Экономически работать над «Войной и миром» было невыгодно. Ведь это – экранизация классики. За оригинальный сценарий на современную тему мы тогда получали шесть тысяч, за экранизацию – четыре, вернее – четыре тысячи – только за первую серию, за все последующие – тридцать процентов от первой серии. И мы тогда придумали, что каждую серию сделаем как отдельный фильм и каждой дадим название. Так возникли названия – «Андрей Болконский», «Наташа Ростова», «1812 год», «Пьер Безухов». Мосфильмовские лукавцы потом пели: «Ну, вы, наверное, и зарабо-о-о-тали!» А мы с Сергеем как-то подсчитали – за время написания сценария по «Войне и миру» мы «зараба-а-тывали» 147 рублей с копейками в месяц. А работали без продыху. Писали во всех Домах творчества Советского Союза: в наших кинематографических, и у композиторов, и у писателей.
Помню, как первый раз вдвоём приехали в Ясную Поляну, и с каким восхищением встретили Сергея сотрудники музея – артист он был знаменитый, многими любимый. Сергей быстро обошёл весь дом, понял, что снимать в нём не получится, и пошёл бродить по окрестностям, искать пейзажи. А всем этим знатокам-исследователям Толстого оставил на растерзание меня. Они поначалу огорчились: какой-то хромой дядька вместо статного красавца Бондарчука.
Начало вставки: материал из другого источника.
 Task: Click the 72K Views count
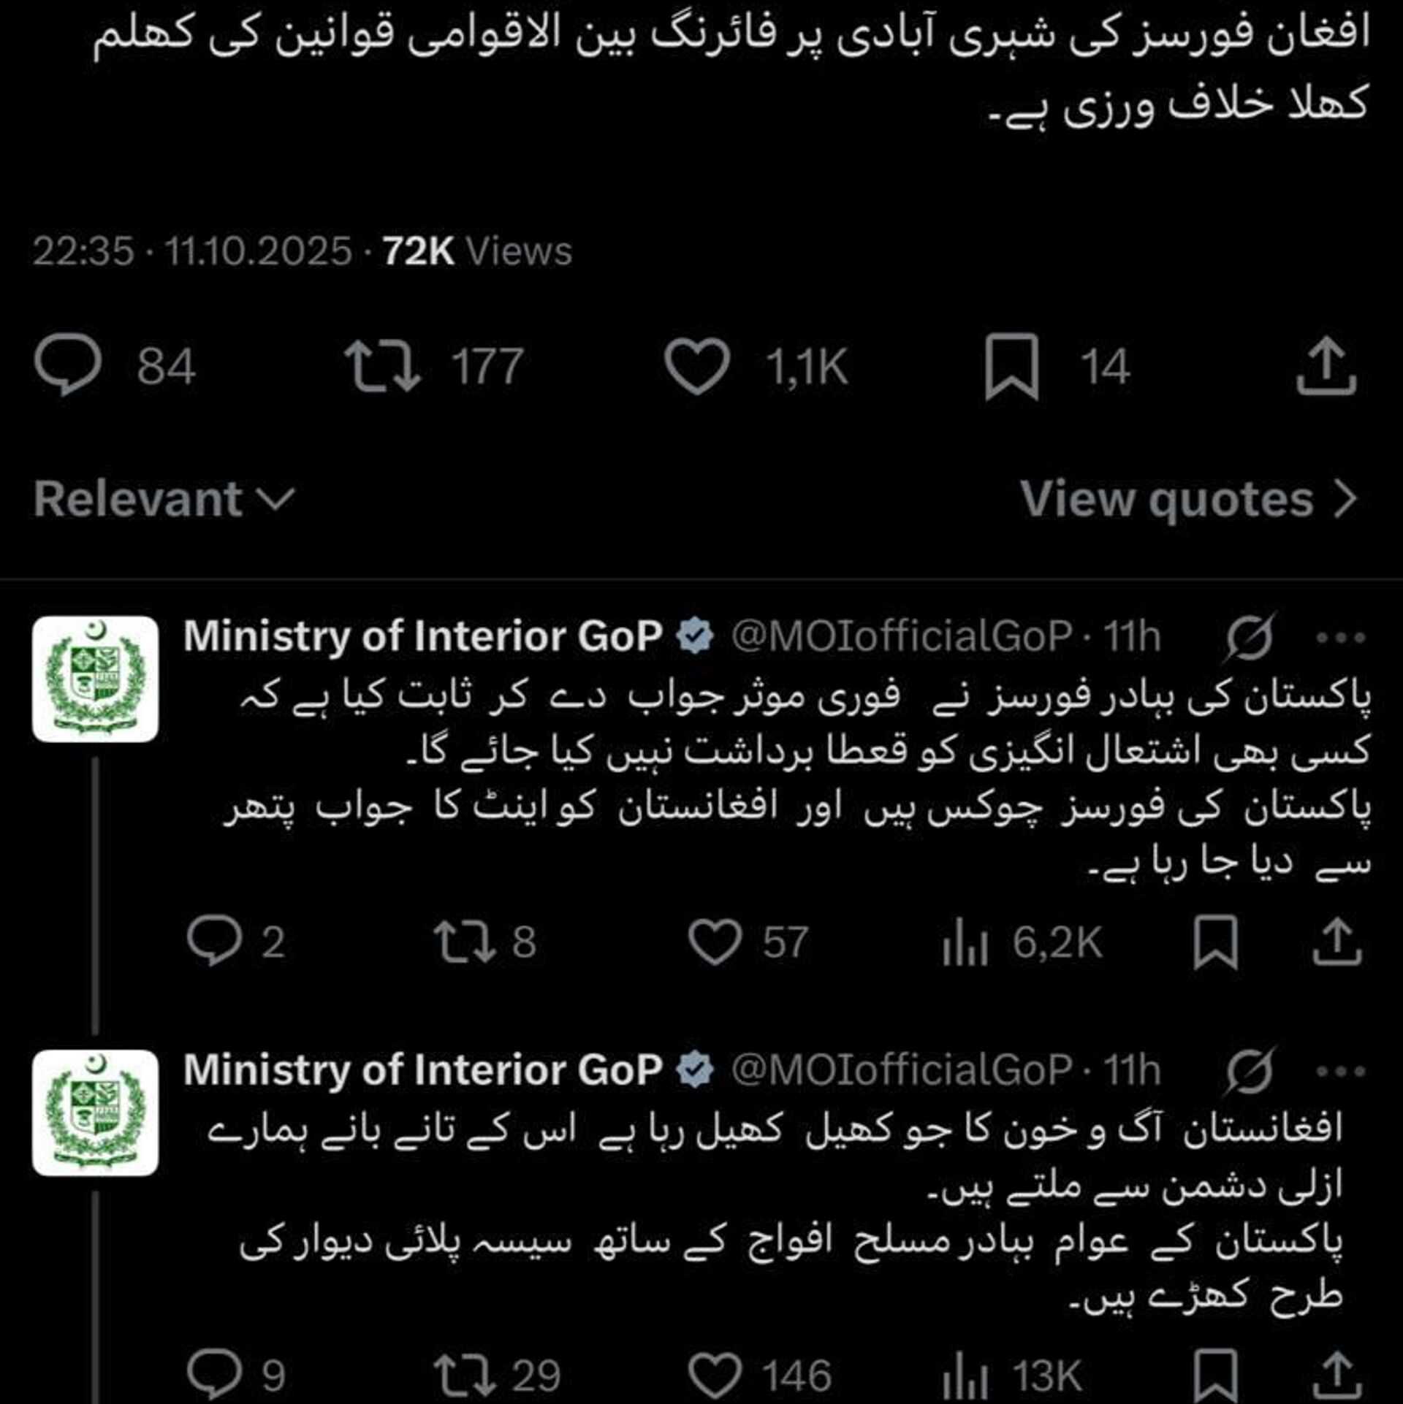(476, 251)
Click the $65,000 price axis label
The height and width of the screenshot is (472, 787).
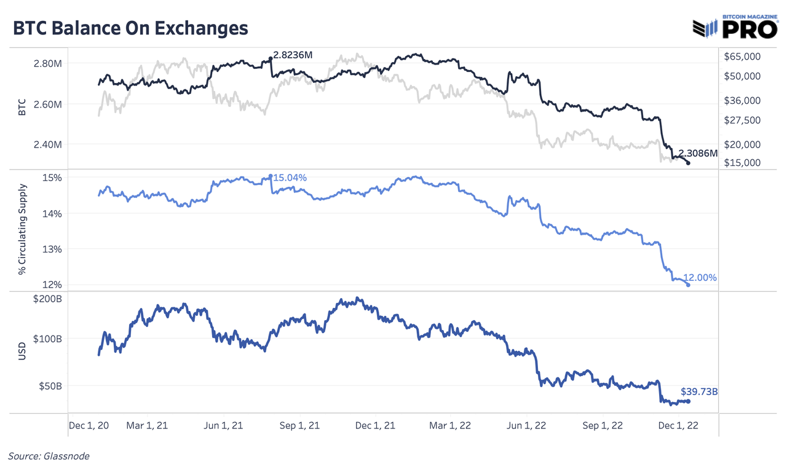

Потом разговорились о семье Толстого, о которой к тому времени я, кажется, знал всё, ведь прообразами многих героев романа послужили члены Толстовского семейства. Проговорили часа два, и они успокоились – убедились, что не невежда я. Позднее мы подружились, и я даже какое-то время жил на территории музея – мне поставили койку в доме Волконских, и я насыщался материалом, читал письма, дневники.
Вообще это была необычайно ответственная, счастливо творческая работа, работа, которую нельзя прервать: будто тебя несёт бурное течение, которое не остановишь. Сергей очень дорожил этим неустанным течением работы. Более трудного, но и более прекрасного дела в моей жизни больше не было. Но его бы не было, если б не Сергей, если б он не шёл к этому делу, шёл неуклонно и даже с некоторой агрессией. Меня поражали его мощный созидательный дар, его необыкновенная память – если его заинтересовывало что-то увиденное или услышанное, он запоминал это навсегда. А жадности, с какой он искал вещество жизни для реальности будущего фильма, я больше никогда ни в ком не наблюдал.